CTE — Character Traits Evaluator

Try the Live Demo →

A reusable ML framework for behavioral self-tracking, personality trait extraction, and job-fit evaluation.

CTE provides a complete pipeline from raw behavioral data to actionable career insights. Whether you're tracking your own productivity patterns or building a workforce analytics tool, CTE offers the building blocks you need.

What CTE Does

Raw Behavioral Data → Clean Features → ML Models → Trait Profile → Job-Fit Score

Data Cleaning — Robust, deterministic parsing for messy self-tracking data
Feature Engineering — Temporal features, cyclical encodings, rolling statistics
Trait Extraction — Convert behavioral patterns into personality scores
Job-Fit Scoring — Match traits against job requirements with explainable verdicts

Quick Start (30 seconds)

Option A: Try the Demo Instantly

git clone https://github.com/deepakdeo/cte-project.git
cd cte-project
poetry install

# Launch the dashboard
PYTHONPATH=src poetry run streamlit run scripts/cte_app.py

Then click "🧪 Demo Mode → Load Demo Assets" in the sidebar to see the full experience.

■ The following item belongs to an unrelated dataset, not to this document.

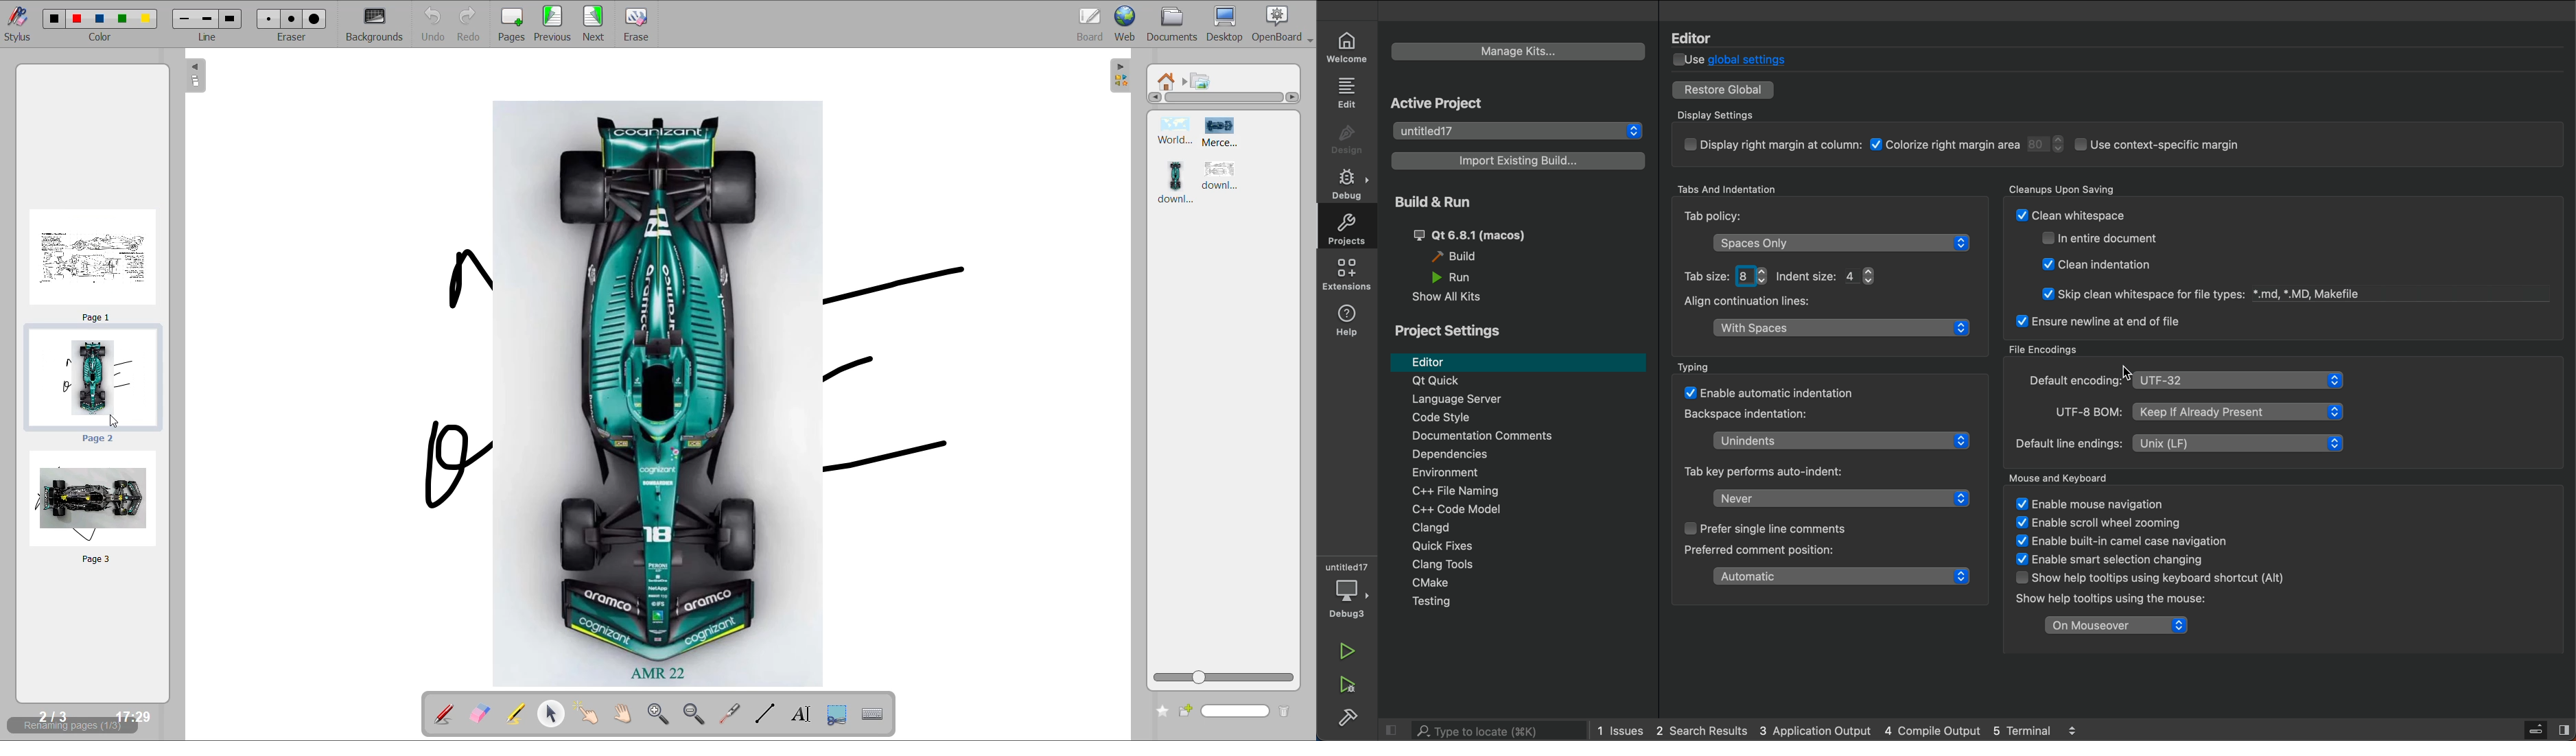 The image size is (2576, 756). What do you see at coordinates (1221, 177) in the screenshot?
I see `image 4` at bounding box center [1221, 177].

Option B: Generate Your Own Demo Data

# Generate 90 days of synthetic behavioral data
poetry run python src/cte/synthetic.py --days 90 --out data/sample/my_data.csv

# Clean it
poetry run python src/cte/data.py --in data/sample/my_data.csv --out data/sample/my_data_clean.parquet

# Generate a persona
PYTHONPATH=src poetry run python scripts/generate_demo_persona.py

Option C: Use Docker

First, install Docker Desktop for your OS.

Then run:

docker compose up --build

Open http://localhost:8501 in your browser.

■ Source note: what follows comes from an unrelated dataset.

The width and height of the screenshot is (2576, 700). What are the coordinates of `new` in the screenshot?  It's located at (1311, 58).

To stop: press Ctrl+C in the terminal.

Why Use CTE?

Use Case	How CTE Helps
Self-improvement	Track your patterns, understand what drives productivity
Career planning	Match your traits to job requirements before applying
Workforce analytics	Framework for trait-based team composition
Research	Reproducible pipeline for behavioral studies
Learning	Well-structured ML project demonstrating end-to-end skills

Core Features

Synthetic Data Generator

Generate realistic behavioral data for testing or demos:

from cte.synthetic import generate_synthetic_dataset

# Generate 90 days of data with temporal correlations
df = generate_synthetic_dataset(n_days=90, seed=42)

The generator creates realistic patterns including:

Weekday/weekend differences
Sleep → productivity correlations
Mood coherence with reflections
Social interaction patterns

Robust Data Cleaning

from cte.data import clean_csv

# Handles messy real-world data
clean_csv("raw_data.csv", "clean.parquet")

Header normalization (handles newlines, typos)
Deterministic date/time parsing
Duration parsing (7h38m → 7.63 hours)
Flexible boolean coercion (yes/y/true/1 → 1)
Social interaction encoding (positive/neutral/negative → +1/0/-1)

Feature Engineering

from cte.features import engineer_features

# Add lags, rolling stats, cyclical encodings
df_features = engineer_features(df_clean)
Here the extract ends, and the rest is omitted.